(Beginning of Data section)

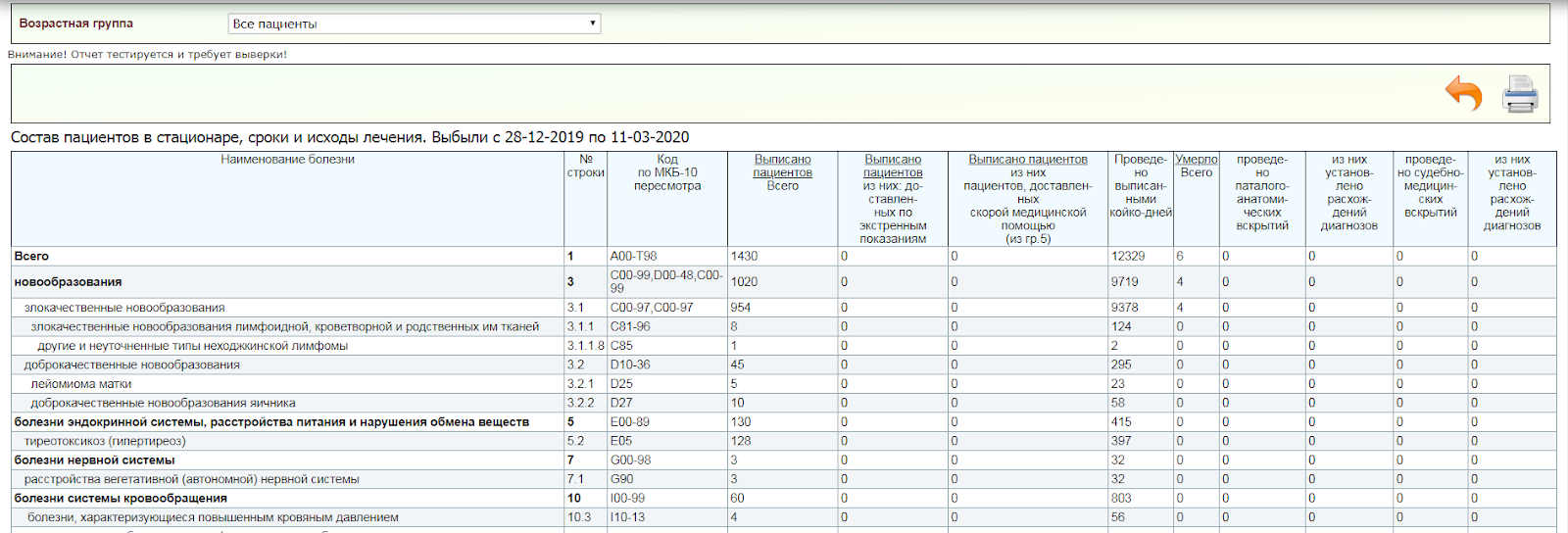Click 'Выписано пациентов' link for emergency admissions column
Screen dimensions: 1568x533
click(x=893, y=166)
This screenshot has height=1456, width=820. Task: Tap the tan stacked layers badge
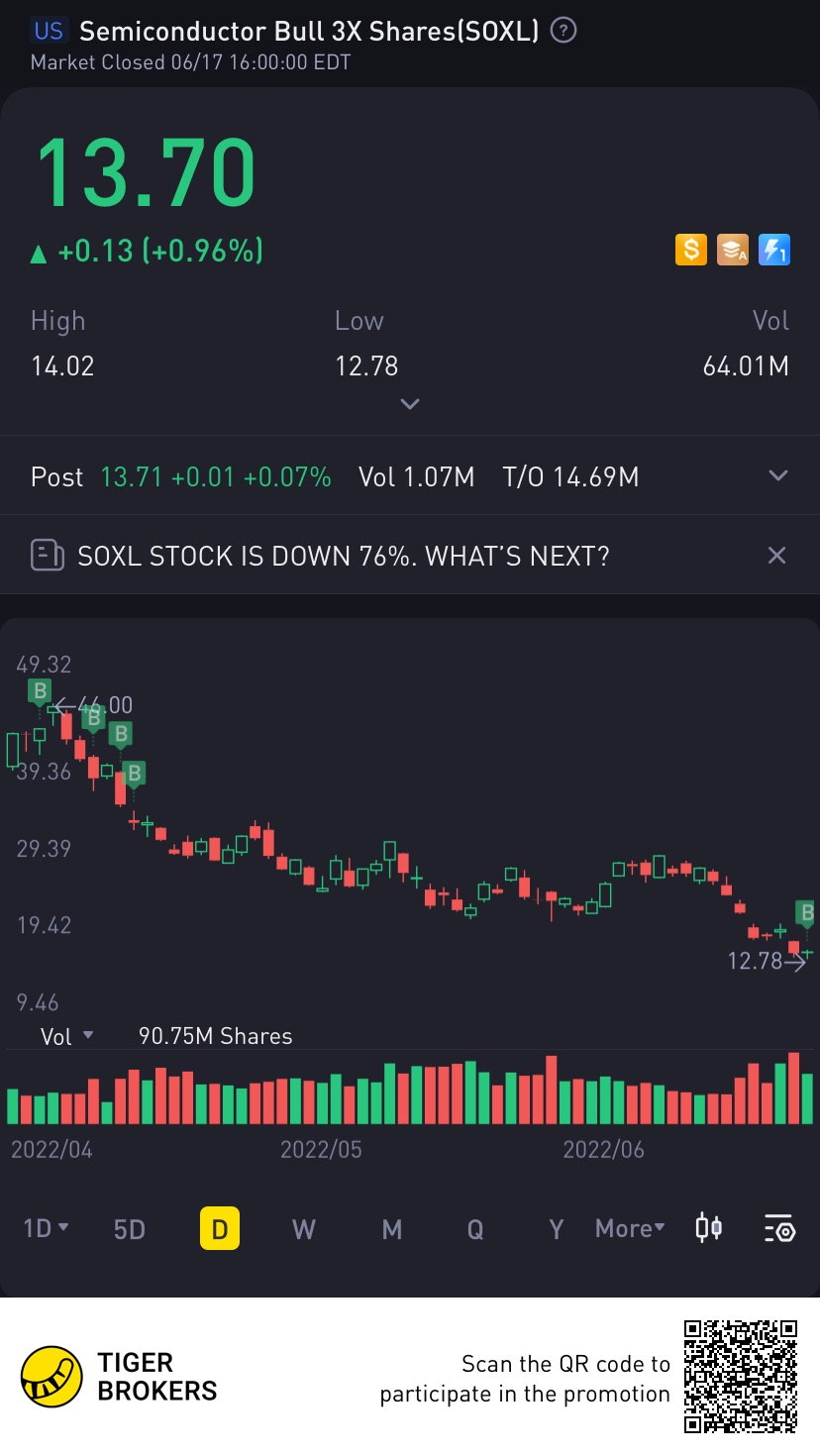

(End of Data section)
(Beginning of Data section)

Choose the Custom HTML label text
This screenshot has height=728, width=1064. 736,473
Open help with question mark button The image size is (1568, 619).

(End of Data section)

About this exercise:
From the entries above, write out only the lines starting at the line that holds "Choose the Custom HTML label text" and ending at the line that holds "Open help with", keeping both and matching them exactly.

Answer for the task:
Choose the Custom HTML label text
This screenshot has height=728, width=1064. 736,473
Open help with question mark button The image size is (1568, 619).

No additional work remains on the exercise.